Un altro profilo, pubblicato su Vanity Fair e dedicato alla famiglia Hammer, diventa per tante persone la spiegazione della difficoltà di Armie ad accettare i no. Il suo bisnonno Armand – da cui prende il nome, diminuito in Armie – era il fondatore della Occidental Petroleum, undicesima azienda petrolifera americana, e aveva avuto stretti rapporti con ogni incarnazione di potere dei suoi tempi: Lenin, Stalin, Nixon, la corona d’Inghilterra. Ma soprattutto, ad Armand Sr. piaceva umiliare e picchiare sua moglie, costringerla a indossare parrucche e occhiali. Aveva fatto installare un dispositivo di tracciamento nella macchina di lei e intercettava tutte le sue telefonate. Il figlio Julian, a 26 anni, aveva ucciso un uomo che pretendeva gli venisse restituita una grossa somma che il rampollo aveva perso in una bisca. La figlia di Julian, Casey, lo aveva accusato di averla violentata. Michael, il padre di Armie, passava il suo tempo sperperando il patrimonio di famiglia tra affari sbagliati, divertendosi alle feste e scaricando la rabbia repressa picchiando la moglie. La storia della dinastia Hammer diventa oggetto di un documentario in tre puntate su Discovery, intitolato House of Hammer. A questo punto, però, la discussione si ferma: nessuno è davvero disposto a spostare il dibattito dalla cancellazione di un attore ai mali che si ereditano col sangue, alla brutalità insegnata in famiglia.

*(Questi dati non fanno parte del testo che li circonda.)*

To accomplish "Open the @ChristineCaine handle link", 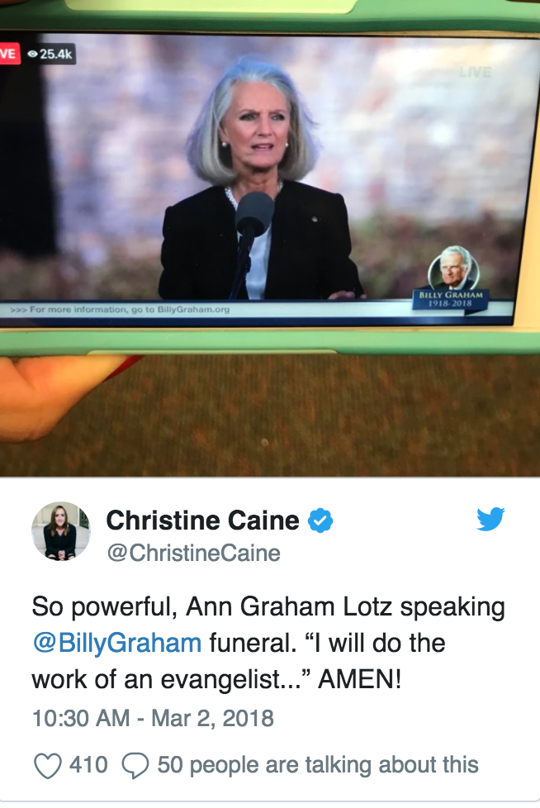I will coord(193,554).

L’intervista di Air Mail questa discussione la riprende, ma nel modo in cui la conversazione con Hammer è stata concepita e spiegata si intuisce un cambiamento. Se non nelle opinioni, quanto meno negli atteggiamenti. Due anni fa – pochi ma tanti, lo sappiamo che in quest’epoca funziona così – fornire uno spazio pubblico a un “cancellato” sarebbe stato fiancheggiamento. Ora, nel vibe shift che sta indubbiamente attraversando la cultura americana, emerge una necessità nuova: andare oltre la pretesa di contrizione del cancellato, oltre il desiderio di punizione dello stesso. Oltre la cancellazione: «Per una versione più completa, dettagliata e verificata di quel che succede», come hanno dichiarato i fondatori di Air Mail Graydon Carter e Alessandra Stanley. Forse è questo l’unico modo di trattare i casi in cui è la parola della vittima contro la parola del carnefice. Sforzarsi di ascoltare anche le parole del carnefice. Anche quando si tratta di un cannibale.